[Stored records]
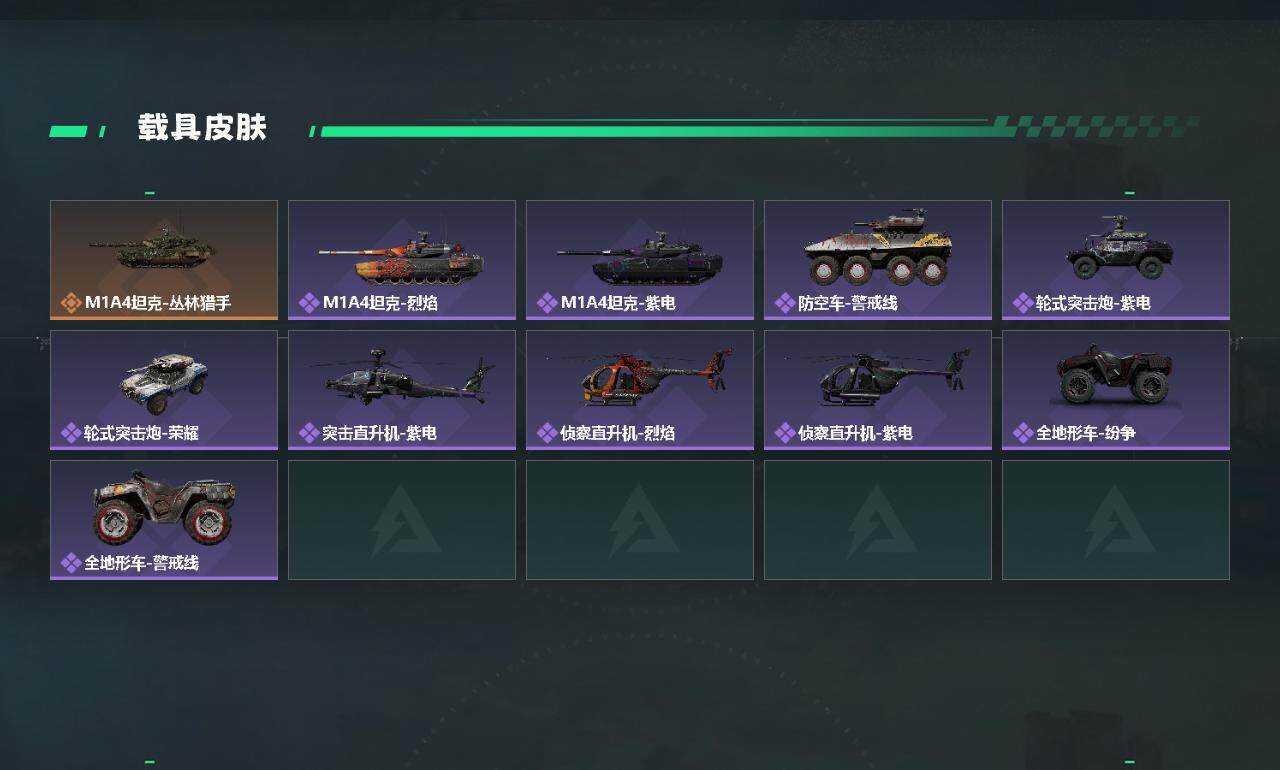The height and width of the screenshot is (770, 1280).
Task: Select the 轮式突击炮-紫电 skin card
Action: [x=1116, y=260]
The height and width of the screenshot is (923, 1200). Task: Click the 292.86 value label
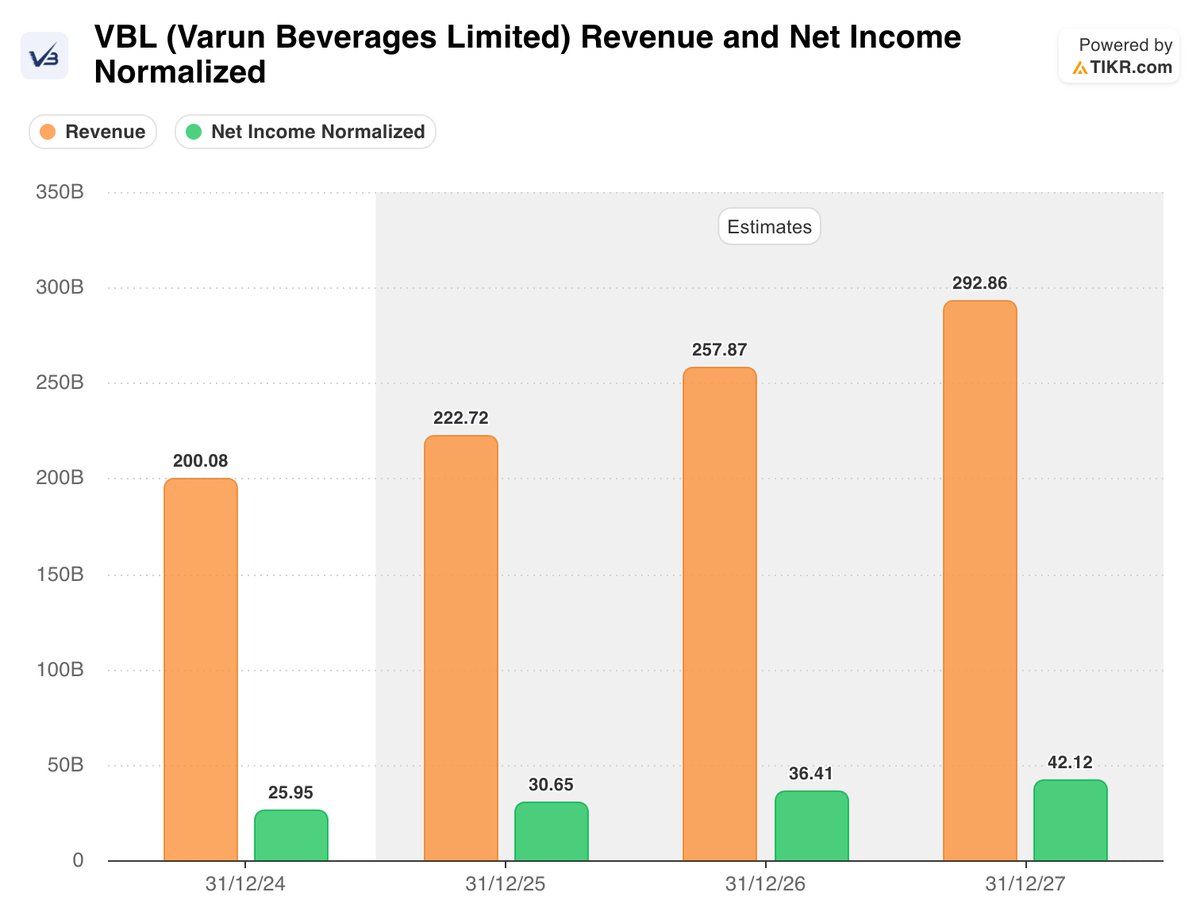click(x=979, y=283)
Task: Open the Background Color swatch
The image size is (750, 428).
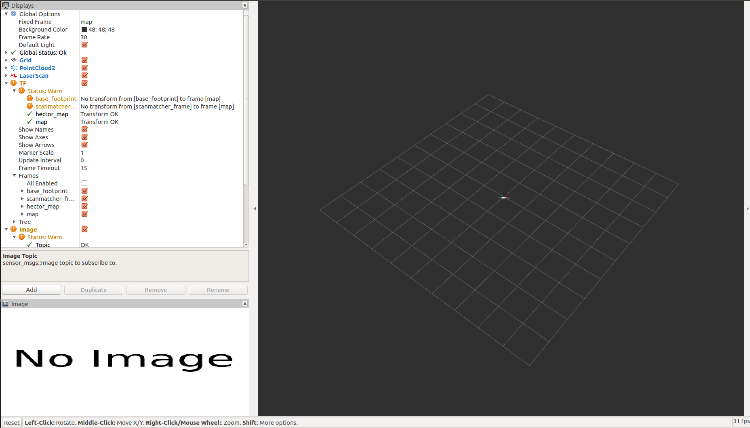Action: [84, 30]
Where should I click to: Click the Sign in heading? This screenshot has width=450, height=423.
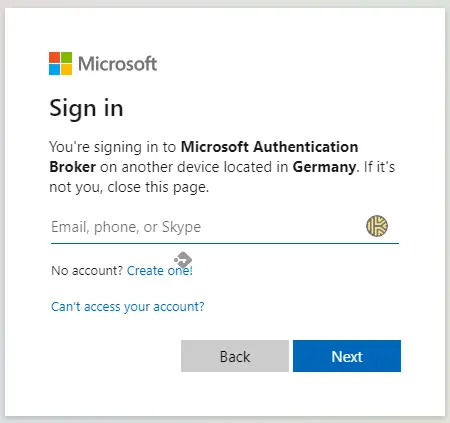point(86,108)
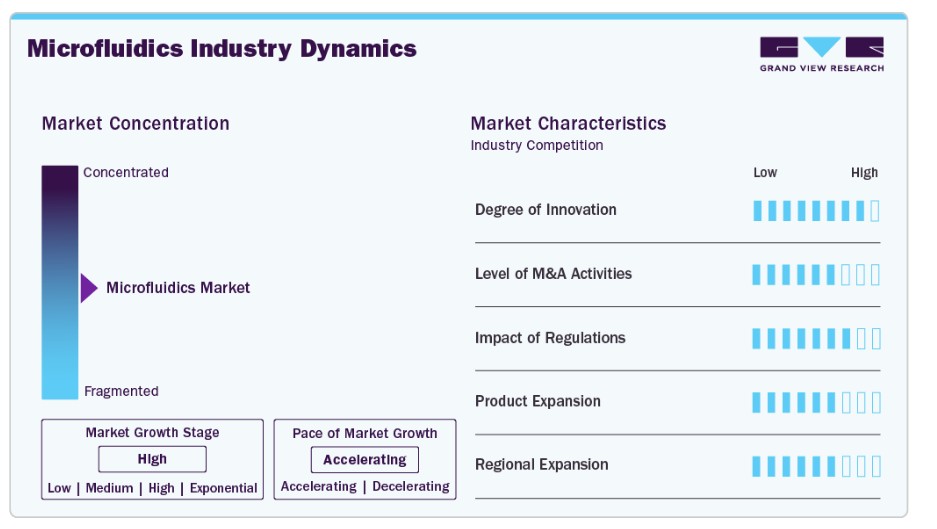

YOUR TASK: Repeat only the lines from the one with "Where should I" through the end of the data, both included and exactly as written. Pictures stay out of the copy.

YOUR RESPONSE:
Where should I click to: Click the Sign in heading? This screenshot has width=450, height=423.
point(86,108)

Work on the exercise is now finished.